# Melorecytacja



## Klaudyna

Jak to przetłumaczyć na angielski? Przychodzi mi na myśl tylko ''spoken word'', ale to też nie do końca oddaje ideę. Dzięki.


----------



## Thomas1

Może któraś z propozycji poniżej posłuży Ci za punkt wyjścia do znalezienia czegoś:
melodeclamation
musical recitation
sprechgesang
i zwązany z poprzednim: sprechstimme.
Pierwszego terminu nie znalazłem w słownikach, ale jest w książkach na Google Books. Z pobieżnych oględzin, wydaje mi się, że dwa ostatnie mają nieco inne znaczenie niż 'melorecytacja/melodeklamacja', ale trzeba by to jeszcze zgłębić.


----------



## Klaudyna

Te dwa ostatnie są po niemiecku   A ja po angielsku szukam. Te dwa pierwsze wlasnie sa takie słownikowe, jestem przekonana, ze istnieje jakieś okreslenie bardziej powszechne w użyciu.


----------



## DW

You know, maybe _recitative_.


----------



## wolfbm1

Wydaje mi się, że termin "sprechgesang" jest używany w języku angielskim jako termin muzyczny. W Wikipedii proponowane jest tłumaczenie: "spoken singing". Na portalu niemieckim znalazłem inną propozycję: "song-like speech".


----------



## Thomas1

Chciałem dodać, że 'sprechstimme' też jest terminem muzycznym.


----------



## Klaudyna

@The -DW- cum -LS - cum - RB - You know, maybe _not.

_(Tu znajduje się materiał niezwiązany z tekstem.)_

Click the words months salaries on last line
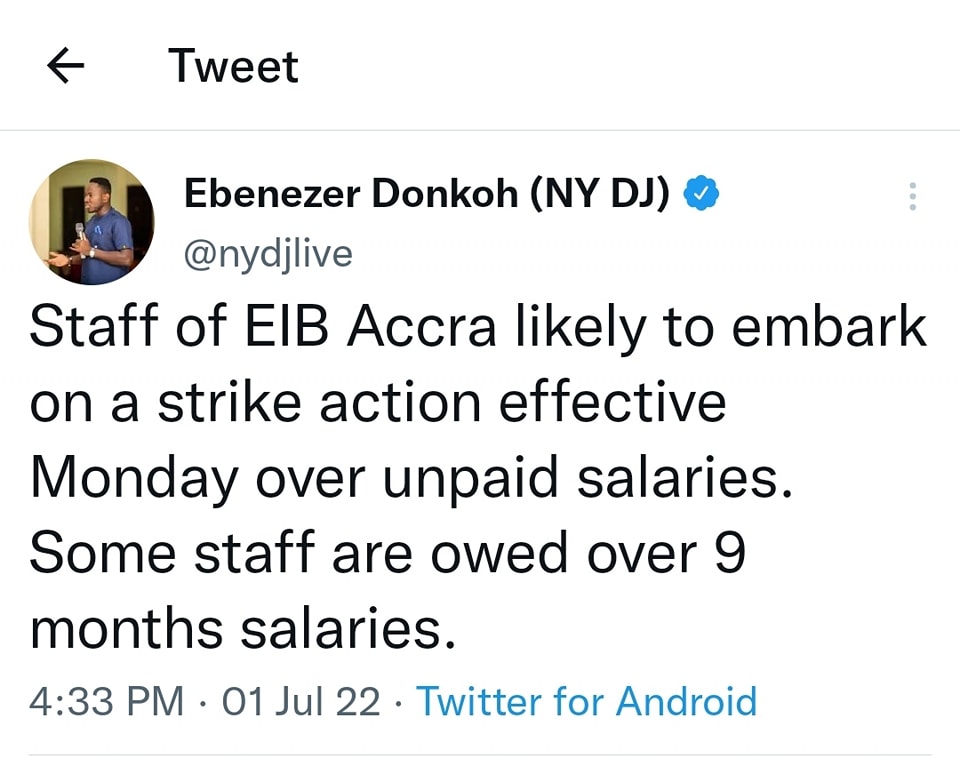 point(243,629)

_Nie wiedziałam, że te terminy niemieckie sa używane po angielsku, być może w muzyce klasycznej, hm, a nie o ten gatunek mi za bardzo chodzi. ''Spoken singing'' chyba jest najbliżej tego, czego szukam, dzięki!


----------



## DW

Klaudyna said:


> @The -DW- cum -LS - cum - RB - You know, maybe _not.
> _[...]



Why _not_ then? You probably think of it as of an adjective only, well, I don't know.


----------